### RECORDED DATA
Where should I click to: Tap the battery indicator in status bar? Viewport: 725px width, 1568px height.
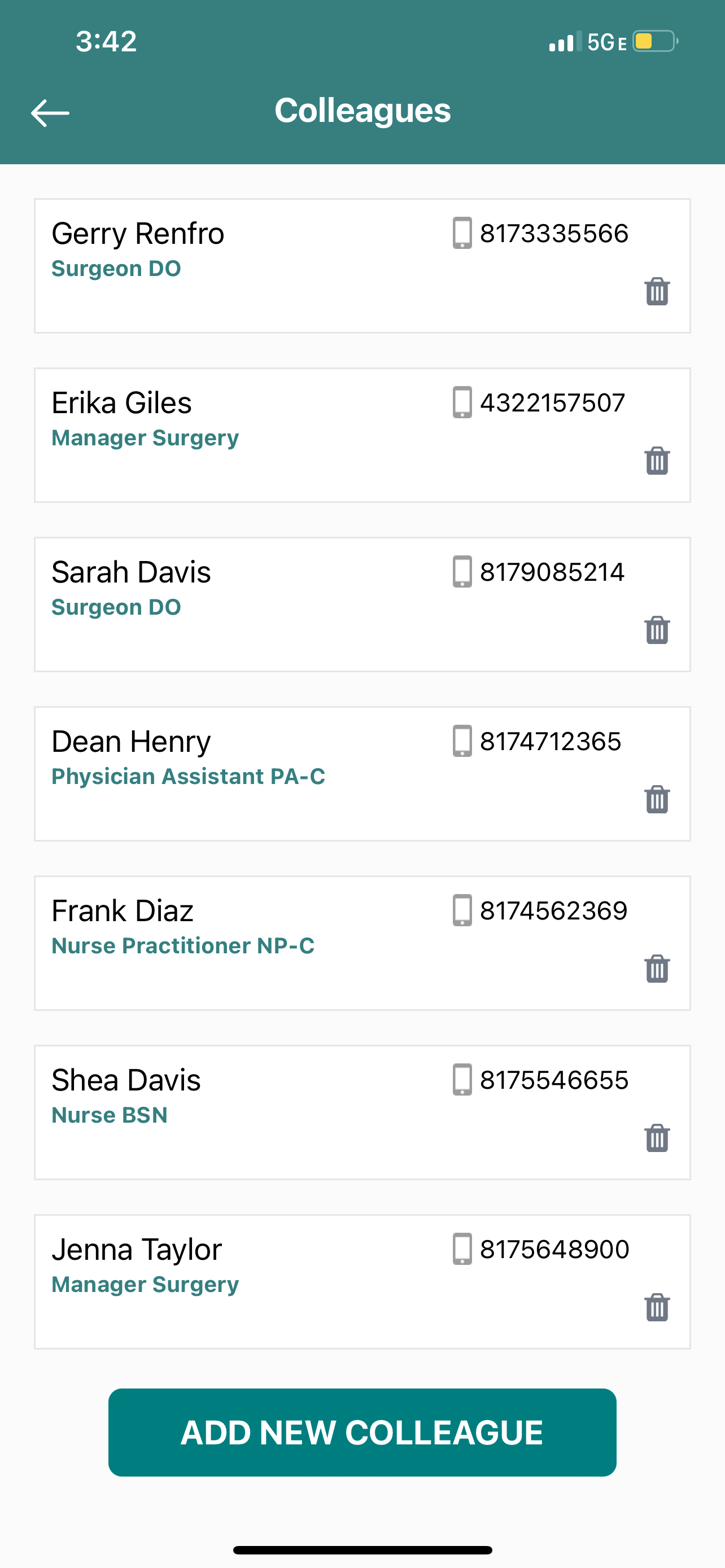(656, 41)
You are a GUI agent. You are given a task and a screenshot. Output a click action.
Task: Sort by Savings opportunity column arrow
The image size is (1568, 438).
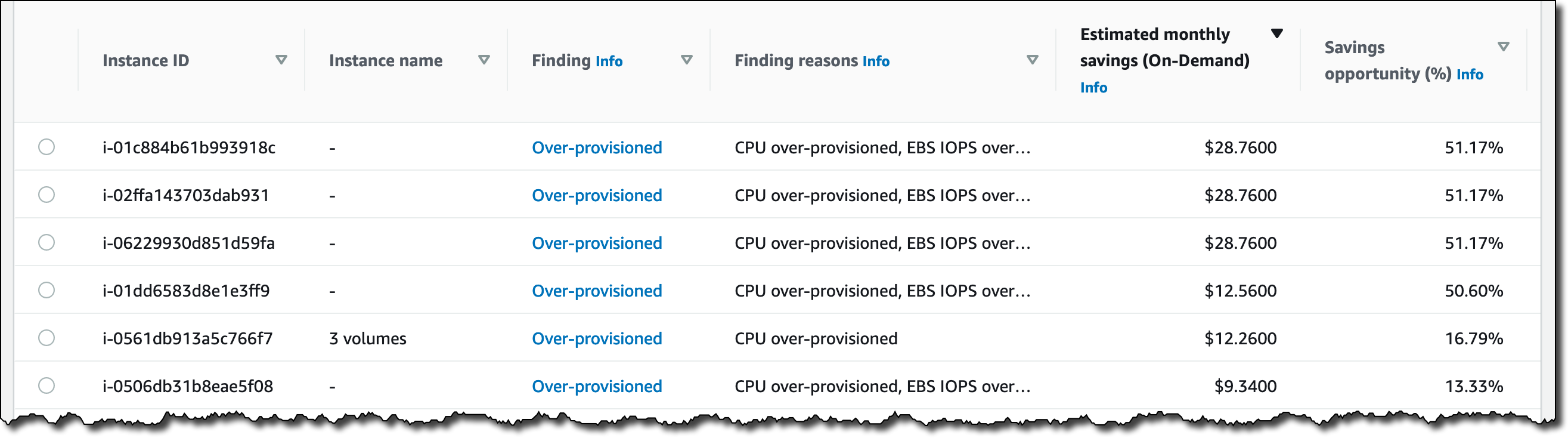(x=1504, y=47)
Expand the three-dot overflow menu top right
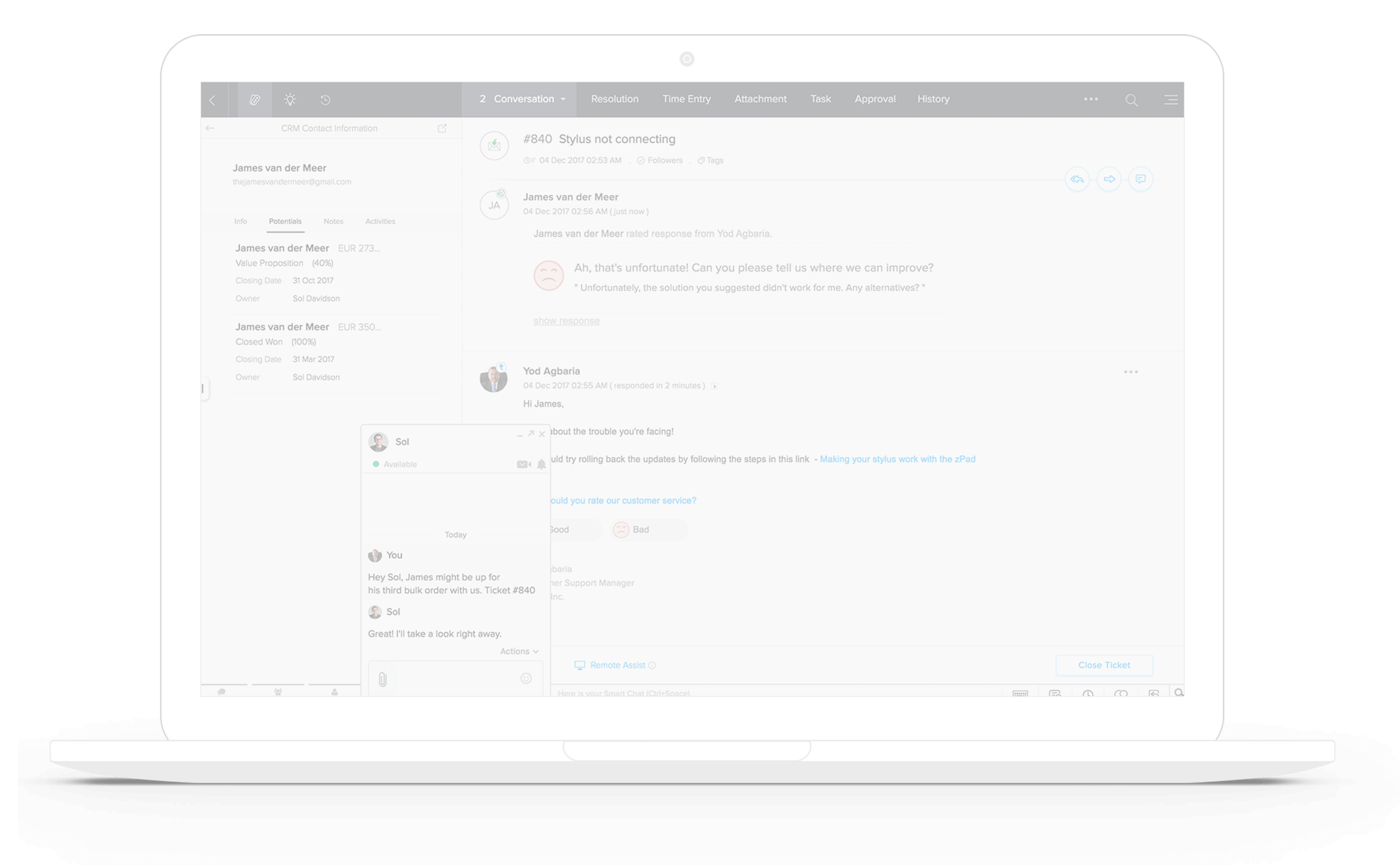 coord(1091,98)
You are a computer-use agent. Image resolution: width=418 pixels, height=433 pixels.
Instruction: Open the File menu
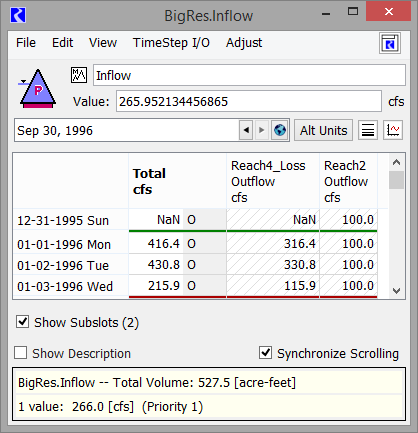(x=26, y=43)
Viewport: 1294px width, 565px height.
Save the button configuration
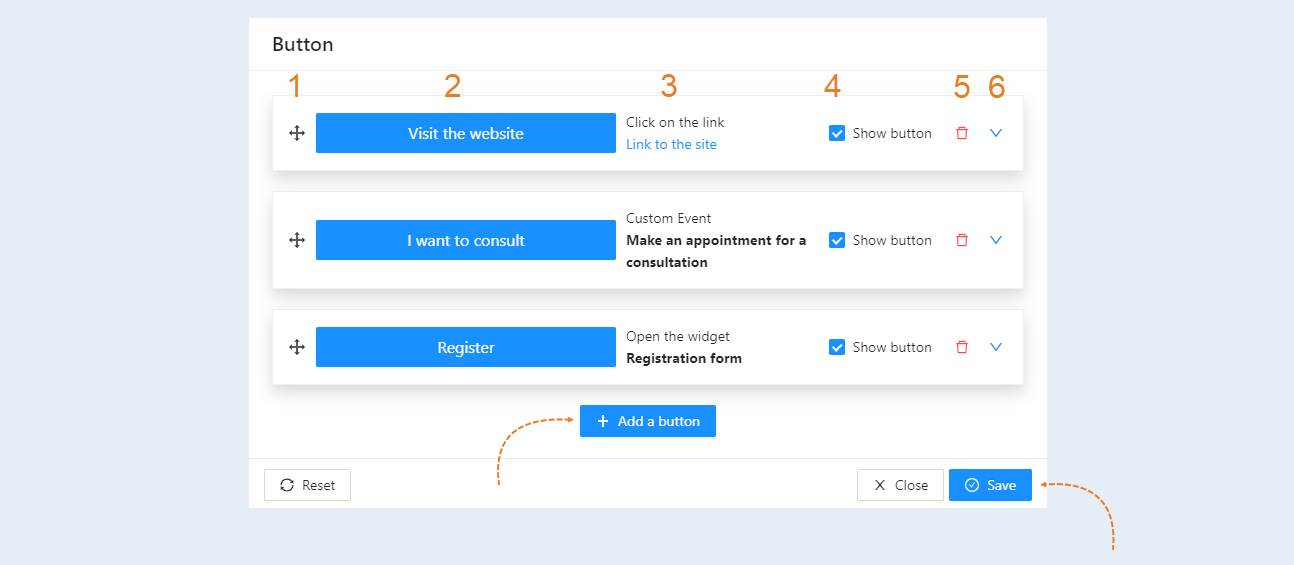pos(990,485)
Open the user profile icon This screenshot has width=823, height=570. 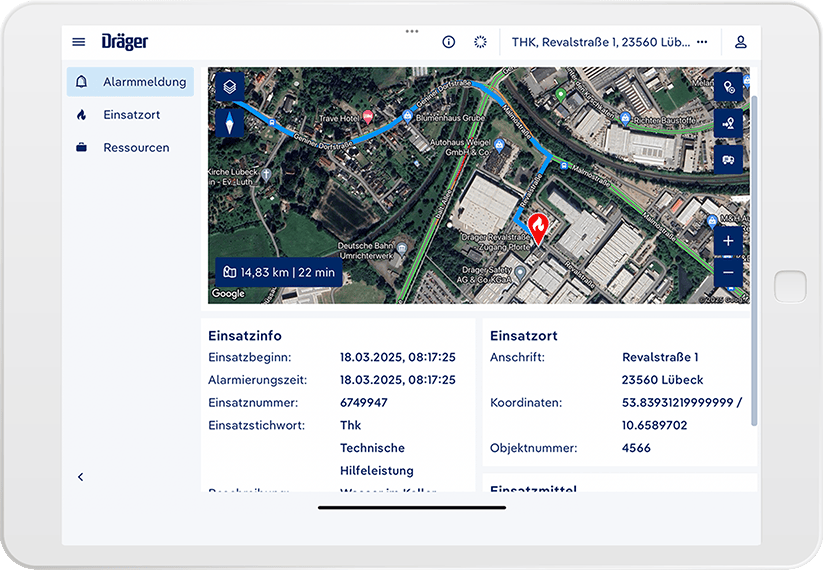[x=741, y=42]
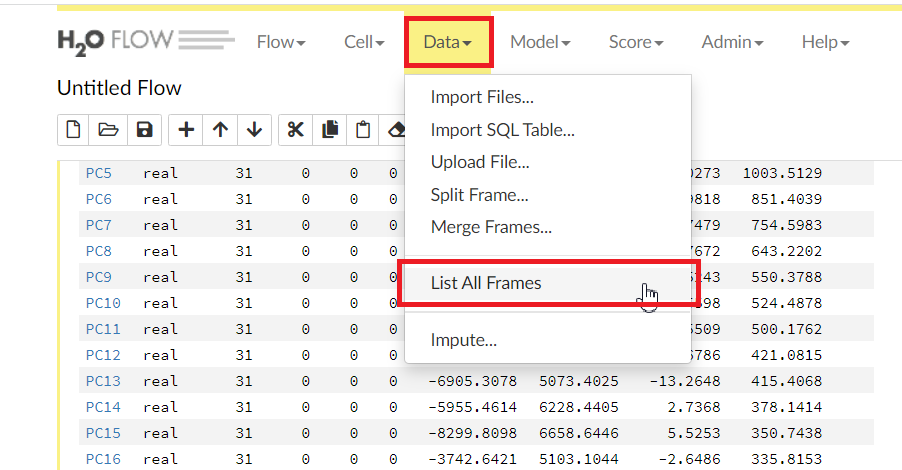The image size is (902, 470).
Task: Cut the cell using the scissors icon
Action: pyautogui.click(x=295, y=129)
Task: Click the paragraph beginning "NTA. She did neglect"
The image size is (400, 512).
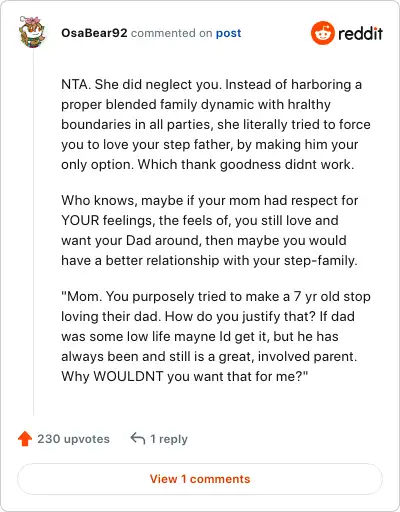Action: pyautogui.click(x=216, y=124)
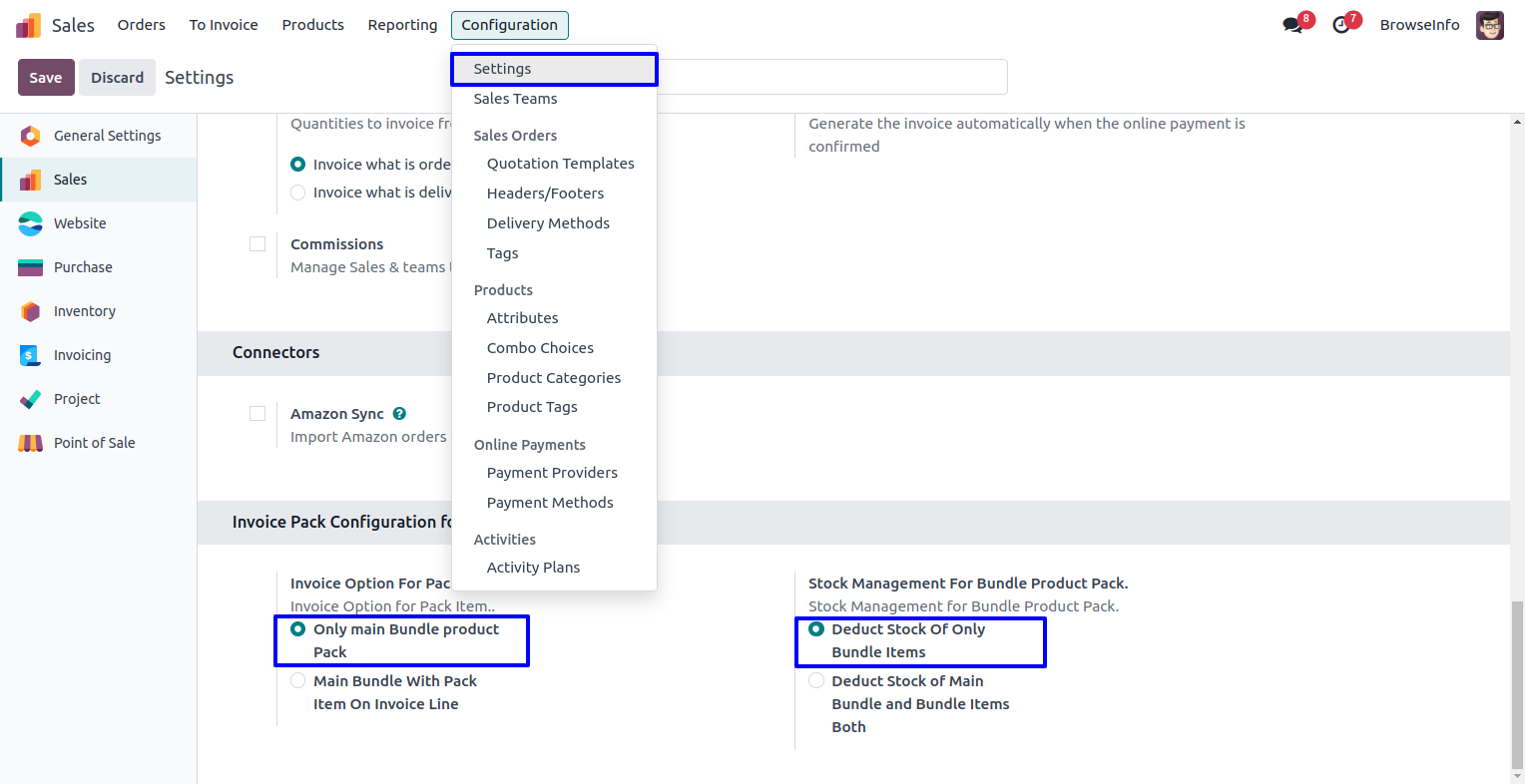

### PROBLEM DETAILS
Copy the records word for word, from the line containing "Task: Click the" through the end of the records, without any pictures.

### THE COMPLETED TASK
Task: Click the paragraph beginning "NTA. She did neglect"
The image size is (400, 512).
Action: pyautogui.click(x=216, y=124)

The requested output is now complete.